本の紹介:在日米軍2018/03/05 17:45

在日米軍

梅林宏道,在日米軍 変貌する日米安保体制.2017年6月,岩波新書


「日米同盟」の本質的な意味は,「日米軍事同盟」だというのが著者の考えです。軍事同盟としての日米同盟について,具体的な感覚を取り戻すのがこの本の目的です。

日本は「専守防衛」と言いながら在日米軍の攻撃力に依存していますし,「唯一の被爆国」と言いながら米国の核兵器で日本を守っています。

しかし,著者は,軍事力に依存しない安全保障が,現実の国際政治の中で可能であると考えています。


この本では,在日米軍の全体像が具体的に述べられています。その中から浮かび上がってくるのは,在日米軍は,けっして日本防衛のために駐留しているのではないと言うことです。


最後の章では,今後の米軍の動向を踏まえて日本が非軍事の選択に歩み出すことの必要性と可能性について考察しています。

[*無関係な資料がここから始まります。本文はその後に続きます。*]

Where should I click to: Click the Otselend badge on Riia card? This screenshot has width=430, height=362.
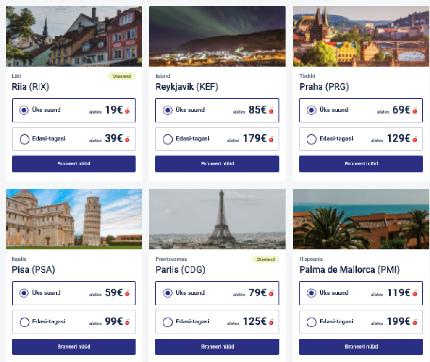pyautogui.click(x=122, y=76)
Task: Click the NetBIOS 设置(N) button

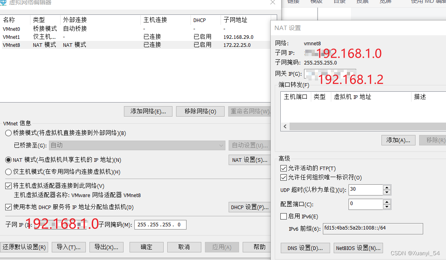Action: pyautogui.click(x=358, y=248)
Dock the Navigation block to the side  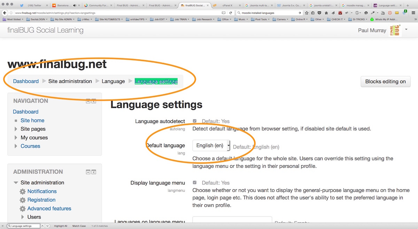click(94, 101)
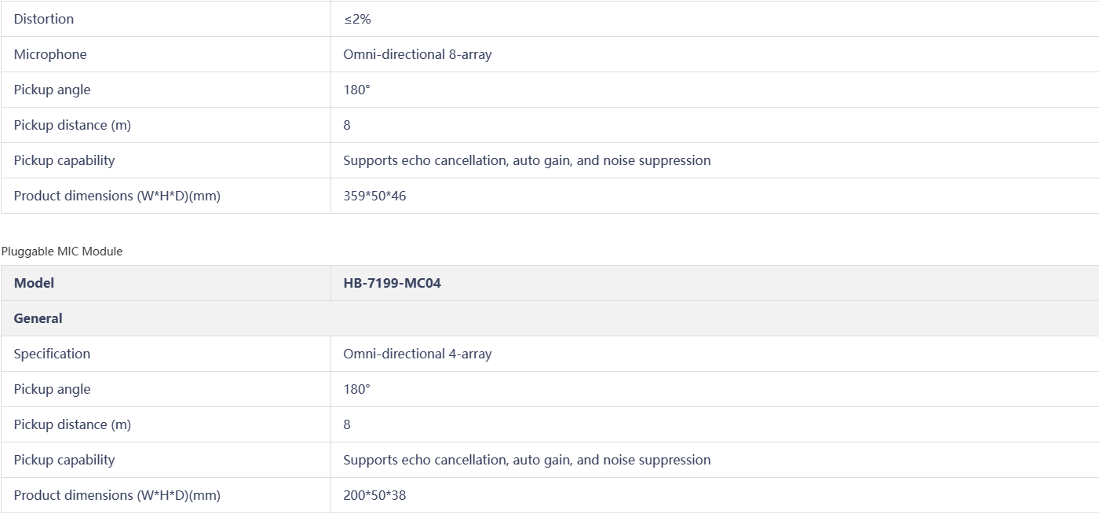
Task: Click the Distortion row label
Action: [x=44, y=19]
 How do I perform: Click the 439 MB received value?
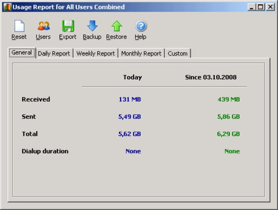(229, 99)
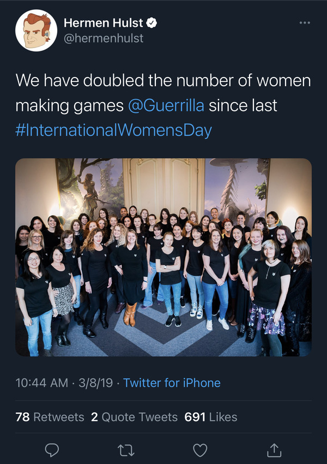Tap the share icon below the tweet

tap(275, 449)
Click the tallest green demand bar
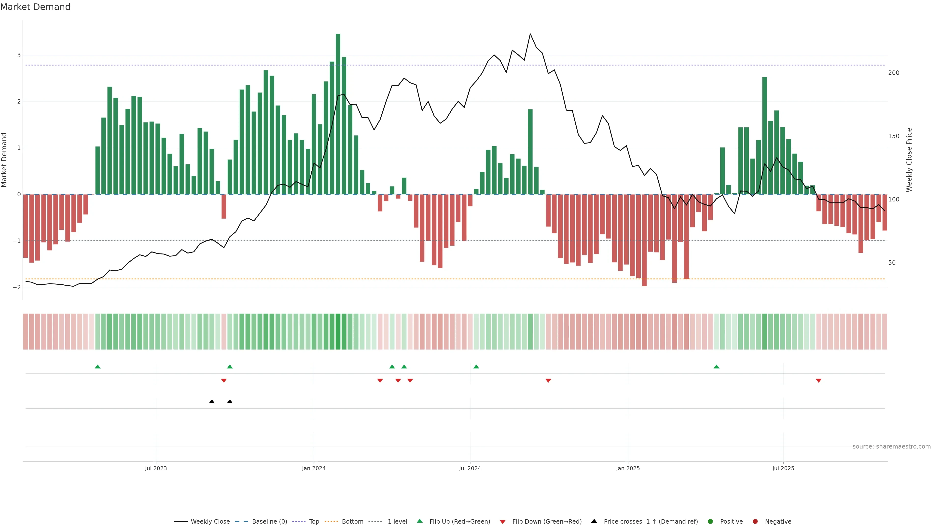Screen dimensions: 943x530 point(338,113)
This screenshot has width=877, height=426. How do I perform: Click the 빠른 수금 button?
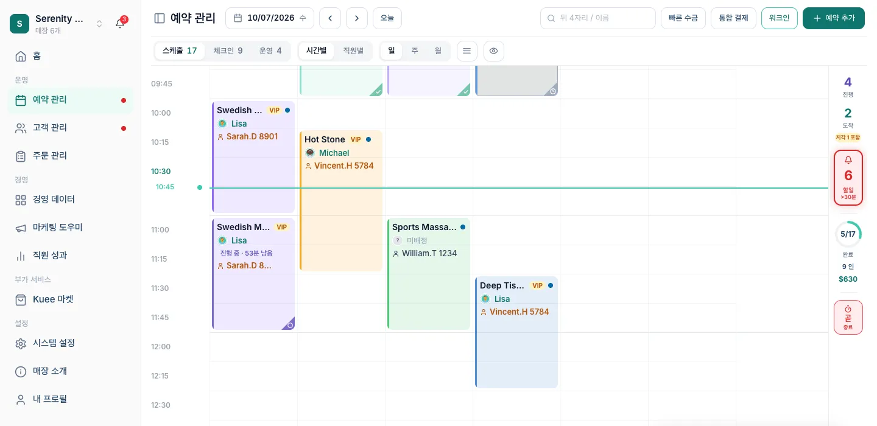pyautogui.click(x=683, y=18)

この章は,困難であっても非軍事的安全保障への展望を示しています。


「安全保障とは本来,人々が安心して暮らすことを保障するための人々自身の営みである。」


1998年12月の国連総会で「モンゴル国の国際的安全保障と非核地位」と題する国連総会決議が全会一致で採択されました。この決議のねらいは,「モンゴル国の国際的安全保障」に向けられています。「一国非核地帯となることによって隣国の核の脅威をかわし,自国の独立,領土の保全,そして安全保障を確保しようとしたのである。」


国民が,その意志を持てば非軍事の安全保障は可能であることを具体的に示しています。